Patient centricity, which is relevant to both drug development and healthcare, can be defined as: ‘Putting the patient first in an open and sustained engagement of the patient to respectfully and compassionately achieve the best experience and outcome for that person and their family.’ ^[1] This is not only about doing the right thing – which is of course vitally important – it’s also about making clinical trials more efficient and cost-effective. More efficient clinical trials mean that drugs are more likely to get through the regulatory process and onto the market, therefore improving the return on investment for biopharma companies. Drugs developed with patient-centricity in mind are more likely to be taken by patients, therefore bettering their short- and long-term outcomes. These improved outcomes help society and make healthcare systems more cost-effective.

Improving patient-centricity through clinical trial design

Getting drugs through clinical trials is a major hurdle in the route to market, as the failure rates for candidates passing through phase I to III studies can be as high as 90%. ^[2] One of the reasons that trials fail is participant retention, as up to 40% of participants can drop out before the trial is completed. ^[3] This increases the number, length or size of trials required to get sufficient high-quality data for approval.
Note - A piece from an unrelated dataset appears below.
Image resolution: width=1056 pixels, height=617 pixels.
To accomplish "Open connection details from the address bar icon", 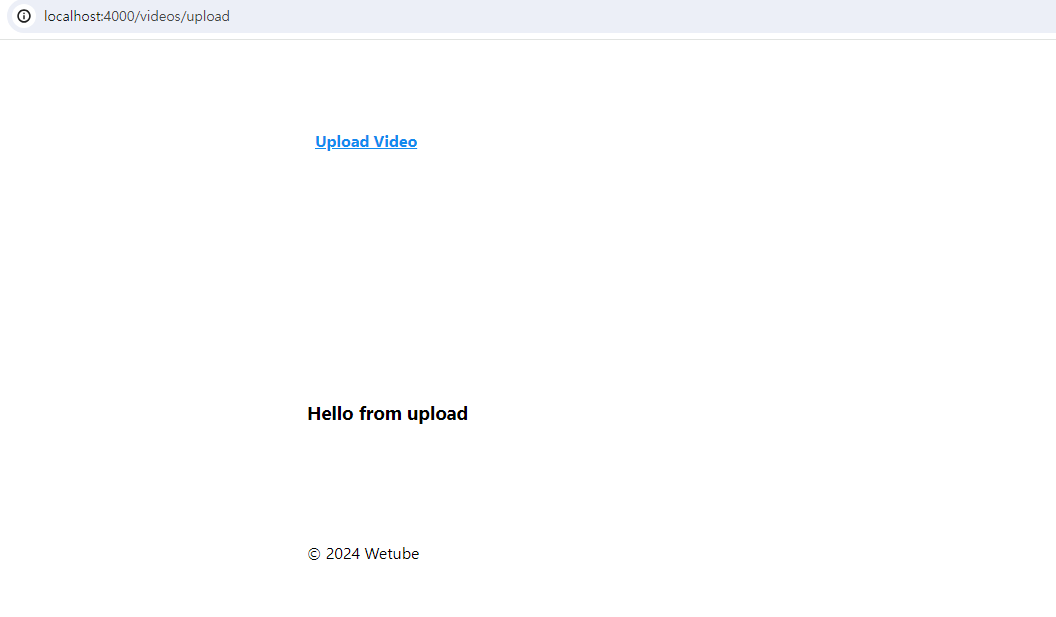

There are a number of approaches to improving the patient-centricity in clinical trials: decentralising studies, using adaptive clinical trial designs, optimising dosing, leveraging personalised medicine and incorporating quality of life endpoints. ^[4]

One of the challenges to recruiting patients to clinical trials in the first place, or to retaining them through to trial completion and follow up, is the number of site visits required and the location of the sites. The time to travel to central clinical trial sites may be long, sites may be hard to access for people who rely on public transport, and there are additional challenges for older people, neurodiverse people, people from the LGBTQIA+ community and people from ethnically minoritised groups. Moving to virtual clinical trials takes away many of these barriers. Virtual studies reduce costs by cutting the need for travel reimbursement, decreasing the investment required in sites and staff and speeding up participant enrolment. Better recruitment and retention means a reduced risk of trials having to be expanded or repeated. ^[4-10]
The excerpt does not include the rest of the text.